The 2 big “arms” are the same, mirrored brush object
The better news is that now I got this
Since this game logic seems a bit easier than double dragon, I decided to work on a demo for the first 2/3 levels of an r-type pico-8 port and then re-use the underlying system for double dragon
I'm looking forward to the updated picodraw. I ran across it recently and wondered if there was going to be a vertical mirroring, too.
Your solution seems far more flexible than what I was attempting with 'meta tiles' and limiting tiles to 4 colors so I can stack two different 4-color graphics into a single 8x8 block and then coloring them on a fly with a predefined palette when they're put into larger 16x16 tiles consisting of normal sprite palette and flip operations (obviously done prior in a custom editor like pico draw). However, this would be extremely difficult to pull off something like those rad robo arms, if not impossible using the idea I was dorking around on.

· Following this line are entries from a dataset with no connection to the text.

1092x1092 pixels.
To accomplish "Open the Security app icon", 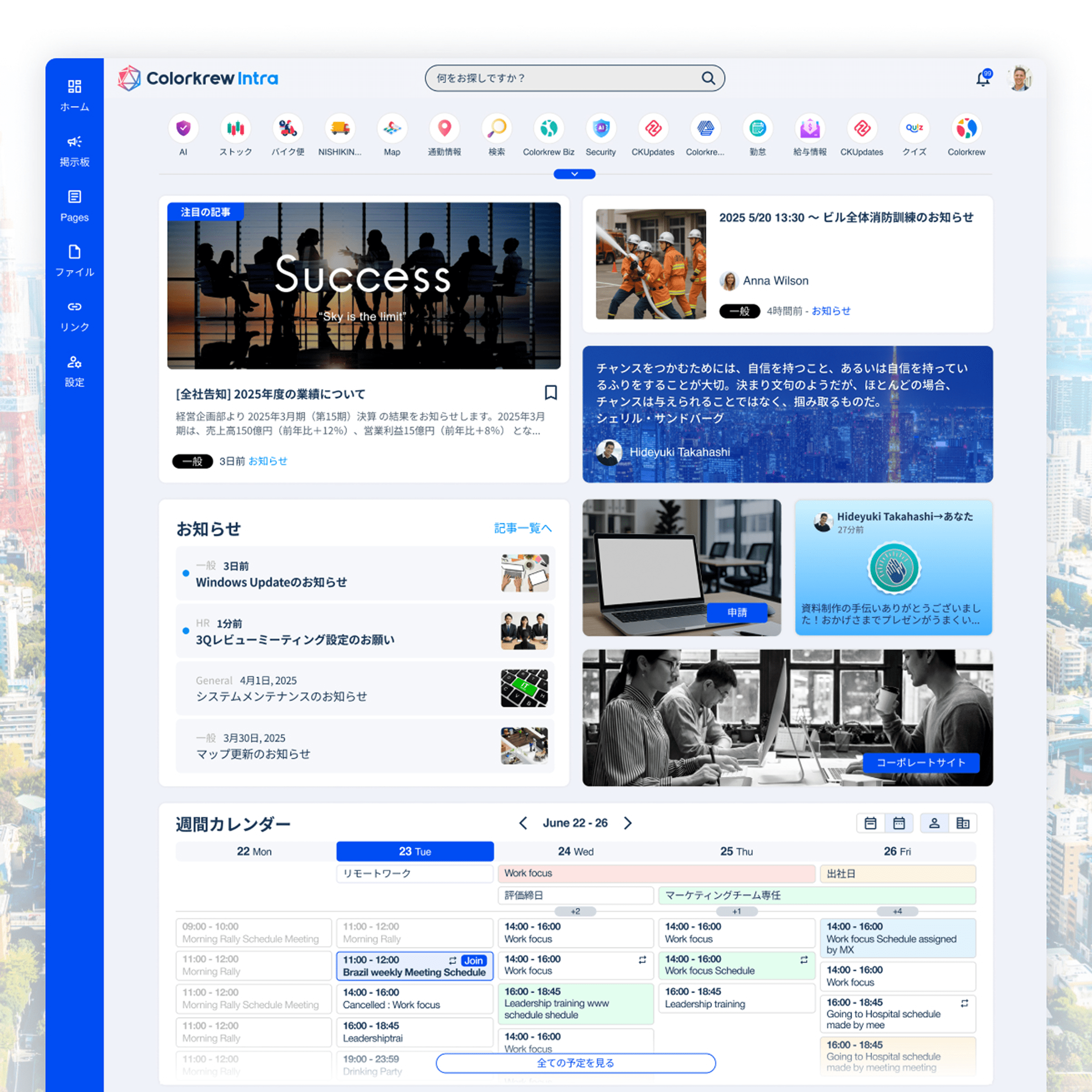I will [x=601, y=129].
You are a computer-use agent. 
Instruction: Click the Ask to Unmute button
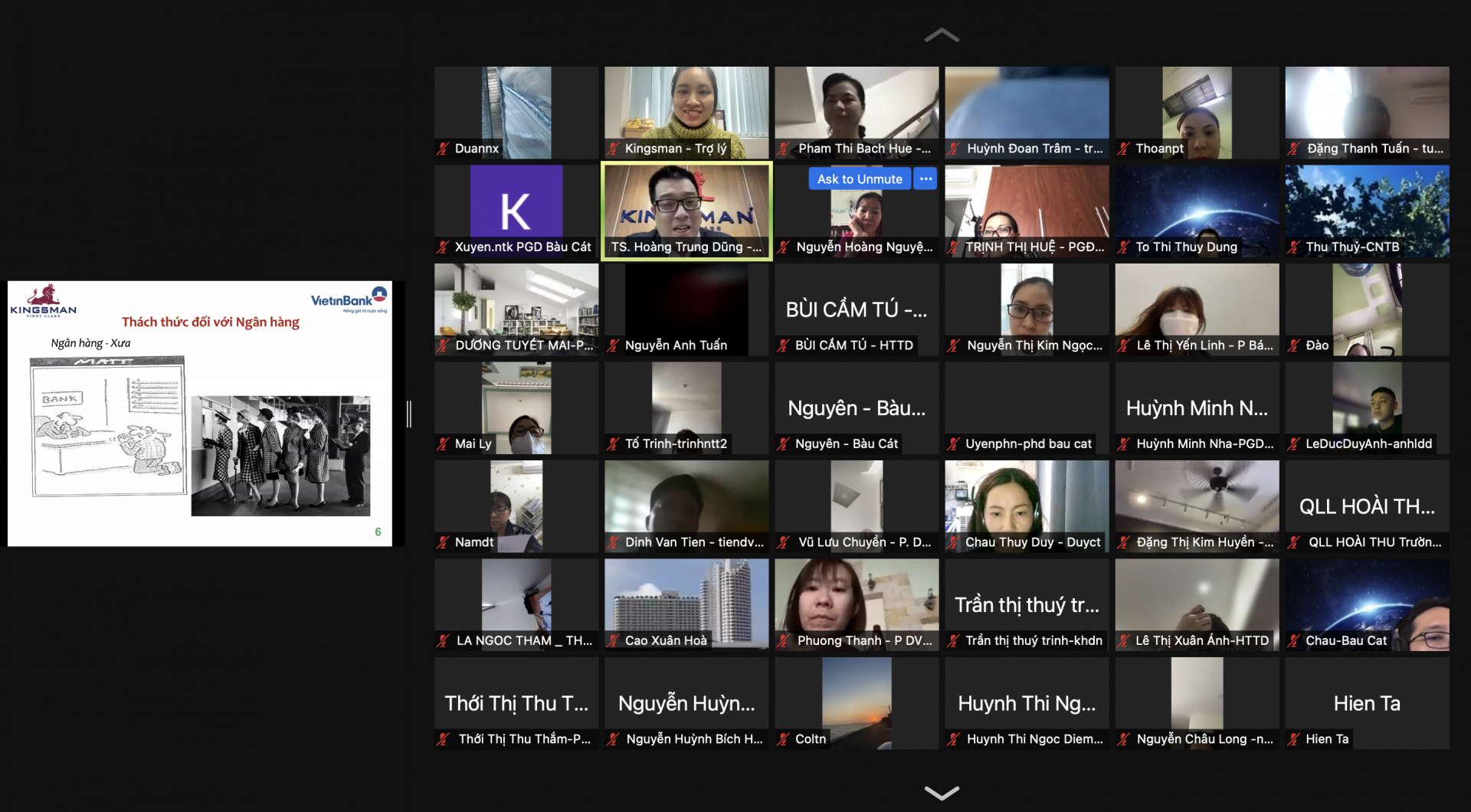tap(859, 179)
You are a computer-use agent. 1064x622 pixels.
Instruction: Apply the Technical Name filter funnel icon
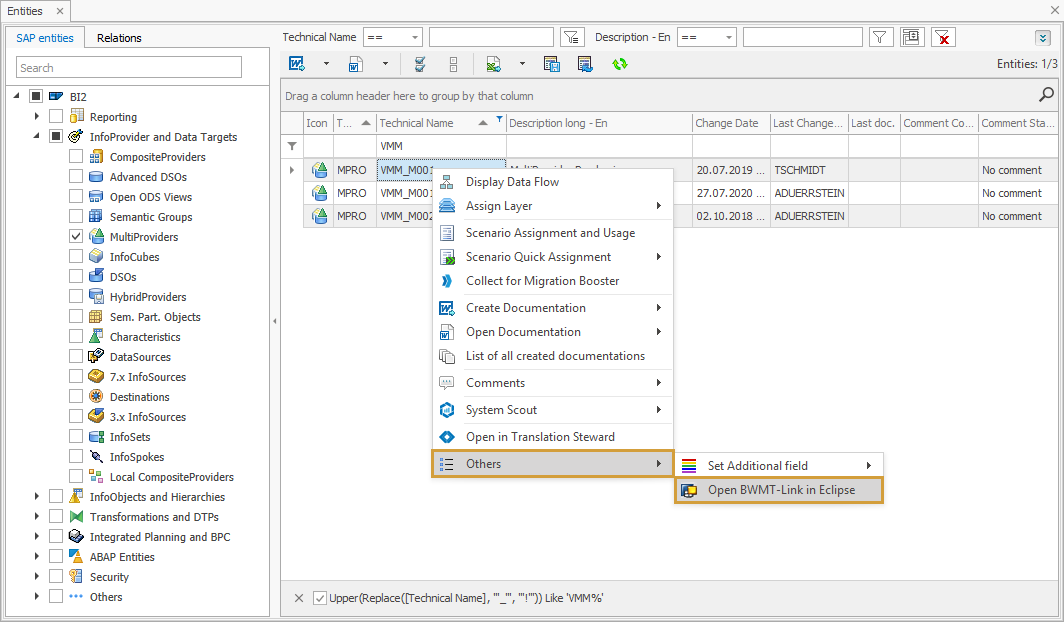(x=571, y=37)
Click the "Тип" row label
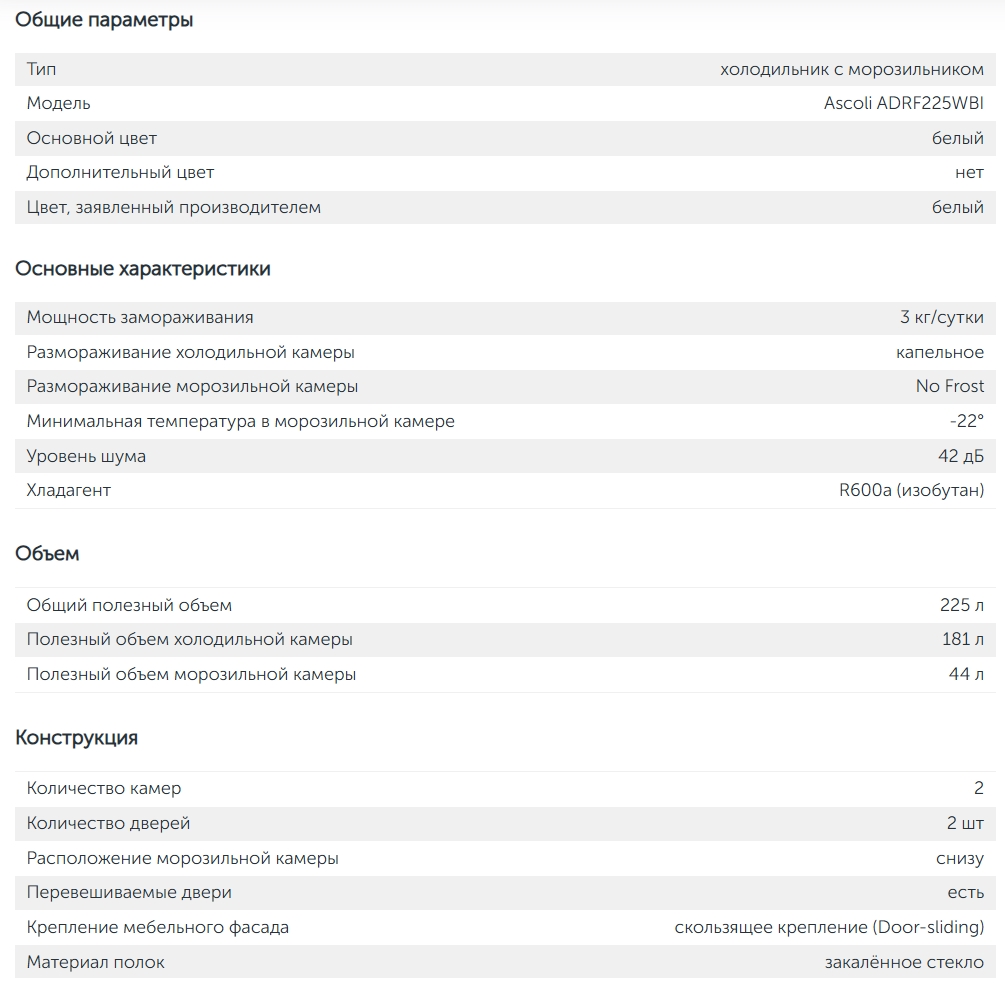This screenshot has width=1005, height=987. coord(42,69)
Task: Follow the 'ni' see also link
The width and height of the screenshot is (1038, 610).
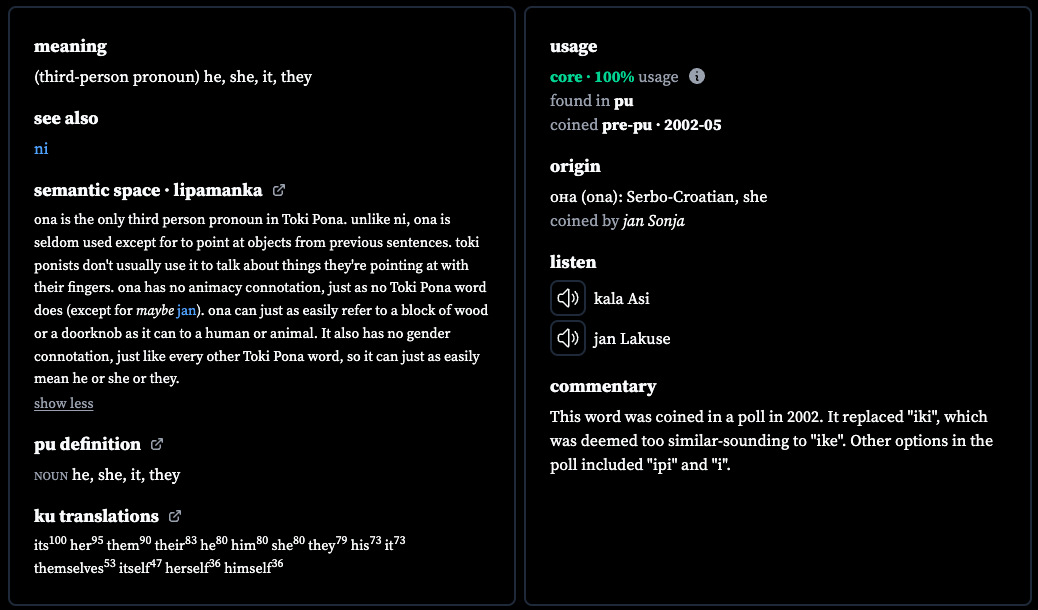Action: click(41, 148)
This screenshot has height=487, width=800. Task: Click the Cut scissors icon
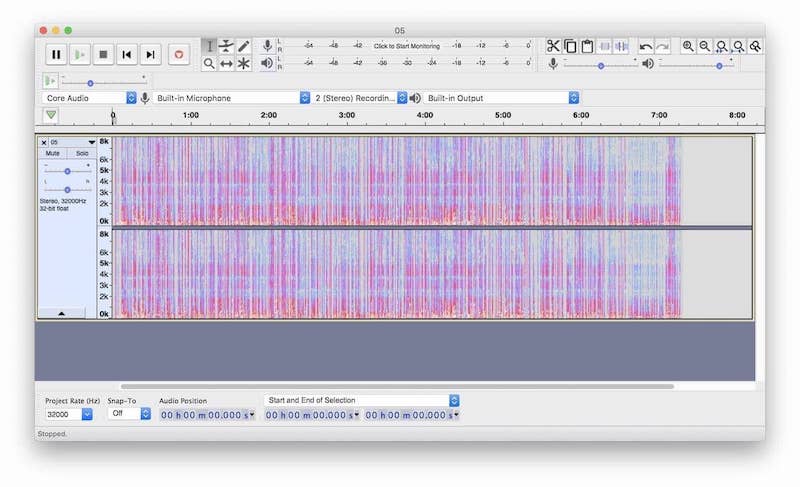pos(553,46)
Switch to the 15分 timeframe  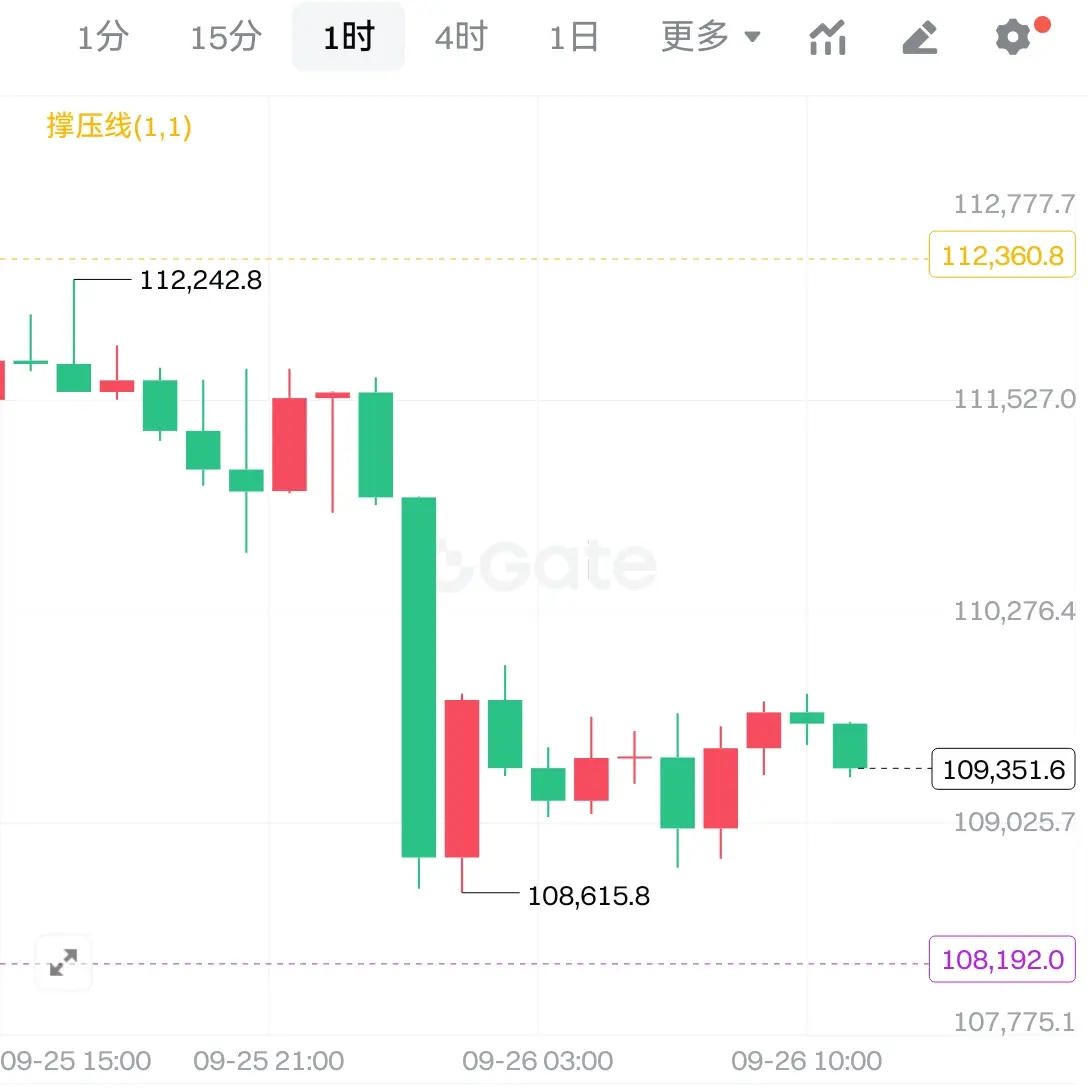(x=226, y=37)
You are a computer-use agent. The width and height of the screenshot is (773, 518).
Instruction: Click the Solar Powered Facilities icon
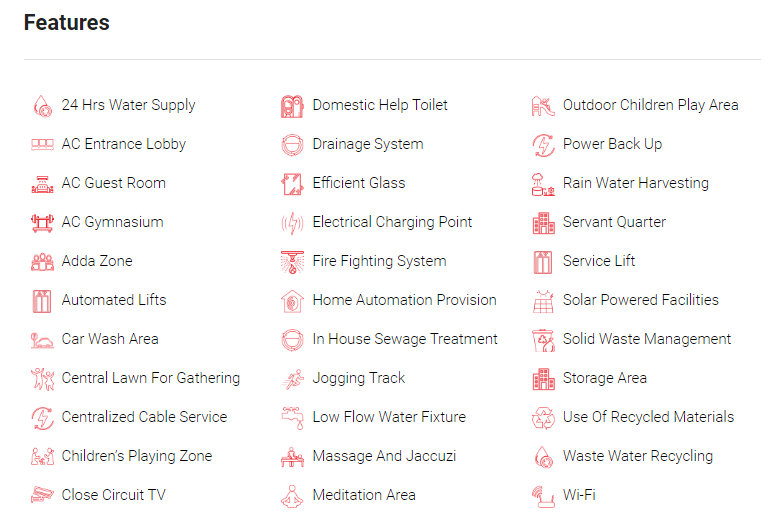[x=543, y=301]
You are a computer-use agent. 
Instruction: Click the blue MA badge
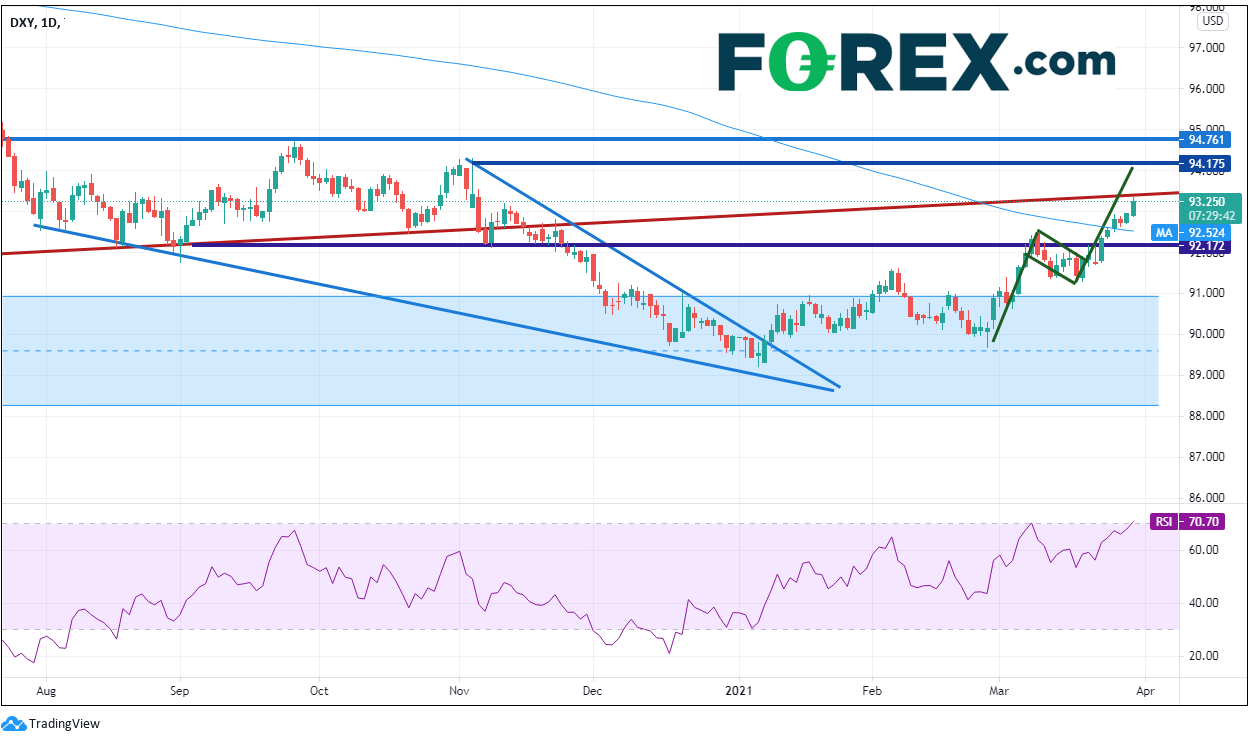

Anyway, great job on this, and if you ever get the inclination to do so, I'm sure I don't just speak for me when I say "Can't wait for R-Type, Double Dragon and PicoDraw 2 (or whatever it may be called if you end up sharing with us other dorks)".
Peace!
Thanks, i have a new picodraw release ready but there are a kot of changes and I need to find the time to write some documentation. Maybe now that the new r-type demi is out i can take a break and finally do it.